I don’t want to convey that Gretchen’s centrality is a negative. But it’s certainly a reality. What turns this episode into more than just a “Juno” rip-off is Aya Cash’s performance, justifying the increased reliance on Gretchen to drive the show’s narrative and producing a performance I’d argue (even though I imagine it’s sacrilege) even more devastating than in “There Is Currently Not A Problem.” Tonight’s episode was that final scene (in which Gretchen confesses her condition and begs Jimmy not to fix her) stretched out over 20+ minutes.

Viewers of the show were probably panicked when the first act of “LCD Soundsystem” featured a couple we had never seen before. (Hell, I got a screener, and I didn’t know what the hell was initially happening.) The effect is that we as audience members get the same, insufficient view into this marriage between a married couple played by “Weeds” alum Justin Kirk and former “Ringer” Tara Summers. They are so perfect that OF COURSE they aren’t perfect, but Stephen Falk’s script doesn’t portray them as closet monster people. They just aren’t perfect. But that very fact sends Gretchen into greater depths of despair than ever before.

After all, Gretchen needs something to hold onto at this point. She needs to know there’s a point, period. Even if she can’t be fixed, things can certainly get better, right? There’s the possibility of better, of growing old and being more stable but not being completely dull. Right after college, I directed a version of “Romeo And Juliet” in which everyone’s greatest fear was becoming just like their parents. All the parents were in identical outfits and all wore masks to depict the viewpoint of their children that there was this mass, faceless entity called “adulthood” that none of them wanted to be part of because none of them saw a way for them to grow old and still be themselves. It wasn’t an original idea. It was a pretty corny execution of that idea. But it’s the same type of idea that drives Gretchen’s desire to believe this couple can be the exception to the rule: You can drive a sensible car, have a kid, hold down a mortgage, still have tons of sex, and live life in more or less the same way.

So Gretchen more or less “tries on” the role of these people, not simply peeping them from across the street but borrowing their dog for the day just to see what it feels like. Gretchen hates herself at this point, but enjoys the idea of this wife. Of course, the reality that comes crashing in when Kirk’s character’s desire to “spin vinyl and chill” is that much worse thanks to her brief glimpse of hope earlier in the day. She’s not right back where she started. She’s much further back than that, and it’s unclear from Gretchen’s horror-stricken face if she can actually recover.

This is all heavy stuff, so heavy that I don’t think the show can ever truly go back to the original “Sunday Funday” frivolity. But that might be the point. No one criticized “Breaking Bad” for evolving into its natural state. While you could easily argue that “Breaking Bad” started off much closer to where it ended than “You’re The Worst” has gone from its pilot until now, the premise holds true for both: TV shows shouldn’t be beholden to what it was as it figures out what it is.
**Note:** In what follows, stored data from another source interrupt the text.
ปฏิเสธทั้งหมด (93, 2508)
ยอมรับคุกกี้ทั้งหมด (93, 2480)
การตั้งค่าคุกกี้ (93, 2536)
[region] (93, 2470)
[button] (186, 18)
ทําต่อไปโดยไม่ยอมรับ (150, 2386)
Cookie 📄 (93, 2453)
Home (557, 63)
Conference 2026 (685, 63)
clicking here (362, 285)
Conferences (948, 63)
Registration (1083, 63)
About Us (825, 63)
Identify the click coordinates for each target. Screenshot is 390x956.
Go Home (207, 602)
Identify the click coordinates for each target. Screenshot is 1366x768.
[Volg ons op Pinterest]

Potentially realizing that the show’s long-term fate wasn’t guaranteed, Stephen Falk followed his own bliss, even if that’s meant illuminating Gretchen’s intense pain. Getting to this place has made this a more uneven season overall than the first. But holy hell is this a bolder, more interesting, more engaging one. I’ll take that over perfection any day.

I have no idea where the show goes from here. And how many programs can you really say that about these days? Even in the era of Peak TV, few shows surprise as much as this one does right now.